Data entries:
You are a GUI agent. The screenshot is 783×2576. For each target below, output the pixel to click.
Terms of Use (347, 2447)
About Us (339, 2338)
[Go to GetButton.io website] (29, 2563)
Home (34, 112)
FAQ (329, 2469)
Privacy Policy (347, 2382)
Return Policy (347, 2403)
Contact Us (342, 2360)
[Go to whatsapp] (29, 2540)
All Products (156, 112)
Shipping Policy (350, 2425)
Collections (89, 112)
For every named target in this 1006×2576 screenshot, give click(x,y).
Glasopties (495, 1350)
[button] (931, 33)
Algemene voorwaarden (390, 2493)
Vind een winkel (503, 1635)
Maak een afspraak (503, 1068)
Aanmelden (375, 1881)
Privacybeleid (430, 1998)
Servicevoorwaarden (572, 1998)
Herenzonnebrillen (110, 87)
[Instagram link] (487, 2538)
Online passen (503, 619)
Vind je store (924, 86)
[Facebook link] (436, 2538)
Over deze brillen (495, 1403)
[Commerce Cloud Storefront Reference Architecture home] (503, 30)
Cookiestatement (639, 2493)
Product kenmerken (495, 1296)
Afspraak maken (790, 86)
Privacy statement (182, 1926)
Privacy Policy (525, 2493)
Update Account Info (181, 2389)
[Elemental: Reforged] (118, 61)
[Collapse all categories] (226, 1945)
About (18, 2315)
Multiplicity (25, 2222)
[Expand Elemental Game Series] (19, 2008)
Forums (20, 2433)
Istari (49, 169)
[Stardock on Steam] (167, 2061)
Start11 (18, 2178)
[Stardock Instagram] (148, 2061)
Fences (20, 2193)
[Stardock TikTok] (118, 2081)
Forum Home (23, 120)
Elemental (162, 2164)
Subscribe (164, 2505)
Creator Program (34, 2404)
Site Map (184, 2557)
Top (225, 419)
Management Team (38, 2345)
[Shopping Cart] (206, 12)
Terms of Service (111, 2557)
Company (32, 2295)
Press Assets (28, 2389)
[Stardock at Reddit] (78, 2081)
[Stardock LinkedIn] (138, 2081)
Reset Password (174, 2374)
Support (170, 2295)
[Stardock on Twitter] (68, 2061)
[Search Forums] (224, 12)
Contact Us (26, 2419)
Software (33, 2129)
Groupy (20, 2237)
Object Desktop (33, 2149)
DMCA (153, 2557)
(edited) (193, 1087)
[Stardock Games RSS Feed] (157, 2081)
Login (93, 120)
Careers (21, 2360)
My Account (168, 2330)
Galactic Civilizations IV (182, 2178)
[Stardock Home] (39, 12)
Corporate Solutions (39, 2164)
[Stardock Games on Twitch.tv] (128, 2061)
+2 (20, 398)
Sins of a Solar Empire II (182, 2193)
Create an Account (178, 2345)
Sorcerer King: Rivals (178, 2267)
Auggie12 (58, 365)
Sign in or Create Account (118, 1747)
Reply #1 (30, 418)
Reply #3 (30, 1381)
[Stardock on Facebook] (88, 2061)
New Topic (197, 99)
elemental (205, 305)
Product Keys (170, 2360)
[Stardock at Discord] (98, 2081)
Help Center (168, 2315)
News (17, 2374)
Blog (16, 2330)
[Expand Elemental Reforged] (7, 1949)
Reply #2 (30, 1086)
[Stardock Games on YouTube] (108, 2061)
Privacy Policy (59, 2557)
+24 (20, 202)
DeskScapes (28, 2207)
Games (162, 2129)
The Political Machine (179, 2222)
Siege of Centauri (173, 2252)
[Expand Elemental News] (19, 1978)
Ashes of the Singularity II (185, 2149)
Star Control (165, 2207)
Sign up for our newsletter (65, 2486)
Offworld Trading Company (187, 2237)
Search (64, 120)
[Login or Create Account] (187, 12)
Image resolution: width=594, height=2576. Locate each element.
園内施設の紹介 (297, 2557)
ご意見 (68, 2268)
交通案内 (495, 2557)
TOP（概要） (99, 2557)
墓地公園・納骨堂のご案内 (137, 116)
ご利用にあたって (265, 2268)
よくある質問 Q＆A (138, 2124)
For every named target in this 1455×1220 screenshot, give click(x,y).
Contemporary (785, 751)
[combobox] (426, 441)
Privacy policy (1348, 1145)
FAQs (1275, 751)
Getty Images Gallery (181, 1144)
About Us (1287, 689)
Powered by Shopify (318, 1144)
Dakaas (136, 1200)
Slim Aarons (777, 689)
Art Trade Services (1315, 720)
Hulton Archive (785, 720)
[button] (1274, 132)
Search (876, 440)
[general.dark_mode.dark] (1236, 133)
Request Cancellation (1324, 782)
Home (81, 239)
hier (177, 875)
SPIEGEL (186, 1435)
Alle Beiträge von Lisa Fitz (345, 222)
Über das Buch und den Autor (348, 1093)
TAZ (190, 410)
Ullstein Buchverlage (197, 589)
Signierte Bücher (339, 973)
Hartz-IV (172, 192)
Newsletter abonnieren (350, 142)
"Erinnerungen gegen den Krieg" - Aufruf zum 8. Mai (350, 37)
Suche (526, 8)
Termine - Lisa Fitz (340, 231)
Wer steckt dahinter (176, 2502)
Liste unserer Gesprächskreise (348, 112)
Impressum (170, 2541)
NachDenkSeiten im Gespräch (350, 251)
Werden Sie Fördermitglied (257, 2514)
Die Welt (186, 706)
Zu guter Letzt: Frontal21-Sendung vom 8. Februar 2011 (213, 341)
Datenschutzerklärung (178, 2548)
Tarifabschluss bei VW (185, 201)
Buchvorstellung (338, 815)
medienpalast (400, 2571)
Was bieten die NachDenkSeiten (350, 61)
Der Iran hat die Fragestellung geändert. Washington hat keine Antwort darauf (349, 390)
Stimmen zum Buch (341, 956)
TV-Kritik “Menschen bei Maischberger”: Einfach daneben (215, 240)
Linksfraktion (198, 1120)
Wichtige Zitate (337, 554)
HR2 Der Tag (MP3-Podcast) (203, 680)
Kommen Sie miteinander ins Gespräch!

Prompt: Only the lines that hold the word "Games" are wanted; each should be pulled from the records.

Solution to this problem:
[Stardock Games RSS Feed] (157, 2081)
[Stardock Games on Twitch.tv] (128, 2061)
[Stardock Games on YouTube] (108, 2061)
Games (162, 2129)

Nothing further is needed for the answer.